Dr Michael Thurn (Managing Director & CEO)

Dr Michael Thurn brings broad experience in drug discovery, development, regulation and commercialisation, acquired through leadership roles in research organisations and industry, including early stage, fast-growing, private and publicly listed biotechnology companies. His previous responsibilities have included leading a variety of US Food and Drug Administration (FDA) Investigational New Drug (IND) applications across a range of therapeutic areas and the evaluation of drugs and vaccines for registration in Australia as a part of the Drug Safety Evaluation Branch (DSEB) of the Therapeutics Goods Administration (TGA).

Dr Thurn has also been responsible for the execution of Phase 1 and 2 clinical trials and business development activities across animal and human health products. He possesses strong entrepreneurial, leadership and management skills that have seen him achieve outstanding results over a 25-year career in the biotechnology industry, including co-founding MARP Therapeutics and roles with Botanix Pharmaceuticals (ASX:BOT), Mimetica, Spinifex Pharmaceuticals, Cytopia, Xenome and Novogen. During this time, Dr Thurn has gained Australian and US capital markets exposure and has successfully accessed funding through private and public channels, partnerships, and non-dilutive means.

Mr John Clark (Chief Operating Officer)

John Clark joined PharmAust with over 20 years of pharmaceutical industry experience in phase I – IV clinical trials across numerous therapeutic areas and multiple geographical regions. Most recently, John served as Senior Project Manager at a Global CRO, leading the Clinical Operations team and providing cross-functional oversight on a national CNS trial. Before that, John held various clinical operations leadership roles responsible for implementing clinical programs. John has a proven project management and stakeholder engagement record, with a thorough knowledge of ICH-GCP and regulatory requirements. John earned his B.Sc. in Biomedical Sciences from the University of the West of England.

Dr Nicky Wallis (Chief Scientific Officer)

Dr Wallis is a neuroscientist and brings over 12 years of global expertise in clinical development, spanning pre-clinical through to Phase 3 drug and device development. She has a proven track record in managing multi-site, international clinical studies across the US, Europe, Australia, and New Zealand, with a strong focus on regulatory submissions and compliance, cross-functional collaboration, and vendor management.

Prior to joining PharmAust, Dr Wallis provided clinical development consulting services to both private and public biotechnology companies in Australia, with a focus on central nervous system diseases.

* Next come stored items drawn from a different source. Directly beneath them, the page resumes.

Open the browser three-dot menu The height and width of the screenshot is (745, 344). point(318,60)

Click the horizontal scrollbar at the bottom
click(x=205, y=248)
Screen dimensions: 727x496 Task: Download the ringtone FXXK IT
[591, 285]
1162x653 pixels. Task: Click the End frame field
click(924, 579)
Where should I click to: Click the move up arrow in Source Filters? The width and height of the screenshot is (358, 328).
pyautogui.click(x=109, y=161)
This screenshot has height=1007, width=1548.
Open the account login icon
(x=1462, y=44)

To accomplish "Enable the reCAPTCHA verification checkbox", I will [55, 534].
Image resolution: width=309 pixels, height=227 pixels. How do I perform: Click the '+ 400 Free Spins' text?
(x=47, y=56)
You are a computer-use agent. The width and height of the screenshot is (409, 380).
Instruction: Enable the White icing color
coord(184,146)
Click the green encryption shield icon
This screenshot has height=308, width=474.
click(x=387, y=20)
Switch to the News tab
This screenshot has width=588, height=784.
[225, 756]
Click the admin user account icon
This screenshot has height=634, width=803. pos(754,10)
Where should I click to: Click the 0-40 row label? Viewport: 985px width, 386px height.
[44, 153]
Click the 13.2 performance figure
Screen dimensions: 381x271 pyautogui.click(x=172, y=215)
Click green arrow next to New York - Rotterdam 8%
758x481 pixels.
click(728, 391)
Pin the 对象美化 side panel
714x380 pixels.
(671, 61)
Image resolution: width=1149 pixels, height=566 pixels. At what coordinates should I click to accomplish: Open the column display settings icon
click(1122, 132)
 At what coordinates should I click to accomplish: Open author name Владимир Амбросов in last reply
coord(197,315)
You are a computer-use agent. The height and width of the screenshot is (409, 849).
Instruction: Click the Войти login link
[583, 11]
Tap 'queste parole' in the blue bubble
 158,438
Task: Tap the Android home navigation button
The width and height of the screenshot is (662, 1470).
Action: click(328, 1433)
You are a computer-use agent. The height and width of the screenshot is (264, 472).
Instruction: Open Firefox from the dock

Her extensive experience includes roles such as Clinical Trials Program Specialist at the Australian Clinical Trials Alliance, Vice President of Clinical Operations at Lateral Pharma Biotech, and Clinical Project Manager at Orygen Youth Mental Health Research.

Dr Wallis holds a PhD from The University of Melbourne/The Florey, where her research focused on understanding the pathogenesis of MND/ALS and Alzheimer’s Disease.

Dr Herbert Brinkman (Head of Manufacturing)

Dr Herbert Brinkman, based in Denver, Colorado, has over 30 years of experience in the pharmaceutical industry. Dr. Brinkman has prepared over 25 Chemistry Manufacturing and Control (CMC) sections and updates for multiple Investigational New Drug (IND), New Drug Application (NDA), supplementary NDA (sNDA), Investigational Medicinal Product Dossier (IMPD), and Abbreviated NDA (ANDA) filings for United States Food and Drug Administration (FDA) and European regulatory agencies. Dr Brinkman has filed and commercially launched nine products encompassing oncology, metabolic, dermatology, and endocrinology therapeutic areas and contributed to filing 21 ANDAs for various semi-solid and parenteral products. He is also an inventor on 14 patents. His expertise includes current Good Manufacturing Practice (cGMP) systems applied to API manufacture / Drug Product manufacture and addressing regulatory issues. Dr Brinkman’s previous position was Executive Director of Product Development at NASDAQ-listed company Arcutis Biotherapeutics, Inc. (NASDAQ: ARQT), where he was responsible for the successful commercial launch of ZORYVE (roflumilast).

Dr Carol Worth (CMC Operations Manager)

Dr Carol Worth brings over 30 years of industry experience and a passion for focusing on quality control and quality assurance. She recently served as Quality Manager at Epichem Pty Ltd as chief Technical Officer at Suda Pharmaceuticals and Solbec Pharmaceuticals. Carol has also led product development programs at Thermalife International Pty Ltd/ Pharmasolv Laboratories Pty Ltd.